Naufrage de l’Esther Miracle : Les familles de victime exigent un procès juste

Ecouter l'article

Près de trois ans après le tragique naufrage du navire Esther Miracle, l’émotion reste vive et la soif de justice intacte chez les proches des victimes de ce drame. Pour preuve, lors d’une déclaration de presse faite le samedi 28 février dernier, ces derniers ont, par la voix de Chantly Verda Kogou Moussavou, dressé un bilan sans concession des premières audiences du procès et réitéré les attentes pressantes des rescapés et des ayants droit.

Si l’ouverture du procès, le jeudi 26 février dernier après un report initial, a été accueillie avec un certain soulagement par les familles qui attendaient ce moment depuis 2023, l’enthousiasme a rapidement laissé place à une profonde amertume. Selon la présidente de l’association « Familles des victimes Esther Miracle », des défaillances logistiques et une organisation jugée déshonorante pour la mémoire des défunts, ont émaillé cette audience. Des écueils pointés du doigt par les familles éplorées.

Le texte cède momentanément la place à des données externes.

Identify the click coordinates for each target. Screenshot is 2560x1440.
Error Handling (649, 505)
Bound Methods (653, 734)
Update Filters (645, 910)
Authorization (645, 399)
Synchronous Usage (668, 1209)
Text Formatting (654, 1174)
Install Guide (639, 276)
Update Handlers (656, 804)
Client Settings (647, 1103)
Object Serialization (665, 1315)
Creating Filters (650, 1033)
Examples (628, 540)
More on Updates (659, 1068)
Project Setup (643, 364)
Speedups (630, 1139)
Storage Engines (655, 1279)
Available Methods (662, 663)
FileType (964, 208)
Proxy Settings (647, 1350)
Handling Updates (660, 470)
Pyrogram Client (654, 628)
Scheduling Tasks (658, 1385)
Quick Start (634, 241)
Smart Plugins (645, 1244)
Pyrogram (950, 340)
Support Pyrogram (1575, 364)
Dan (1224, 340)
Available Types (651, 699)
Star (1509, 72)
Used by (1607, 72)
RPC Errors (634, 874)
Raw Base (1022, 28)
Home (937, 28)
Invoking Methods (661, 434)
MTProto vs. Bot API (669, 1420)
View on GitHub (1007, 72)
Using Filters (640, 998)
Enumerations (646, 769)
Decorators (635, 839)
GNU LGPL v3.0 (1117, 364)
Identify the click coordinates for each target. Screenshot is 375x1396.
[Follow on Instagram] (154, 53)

Esther Miracle, l’heure de la justice a sonné !

Dans sa prise de parole, Chantly Verda Kogou Moussavou a fustigé l’inaudibilité des débats dans la salle d’audience et l’absence d’un calendrier précis. Cette impréparation aurait contribué à pénaliser les familles venues de l’intérieur du pays. Lesquelles doivent dépenser pour le transport et d’hébergement. Et ce, sans garantie de voir l’affaire avancer. Plus grave encore, la présidente de ladite association a déploré le retrait des avocats lors des premières séances laissant les victimes dans un désarroi juridique total. 

« Nous ne pourrons plus assister à une audience où nous ne sommes pas représentés », a-t-elle martelé. Cette dernière a appelé à une reprise diligente et structurée des débats. Mais au-delà de la forme, le fond des revendications porte sur quatre piliers essentiels. Il s’agit de la responsabilité dont devraient faire montre les autorités judiciaires. À ce propos, les familles exigent que toute la chaîne de décision soit examinée afin que chaque coupable réponde de ses actes.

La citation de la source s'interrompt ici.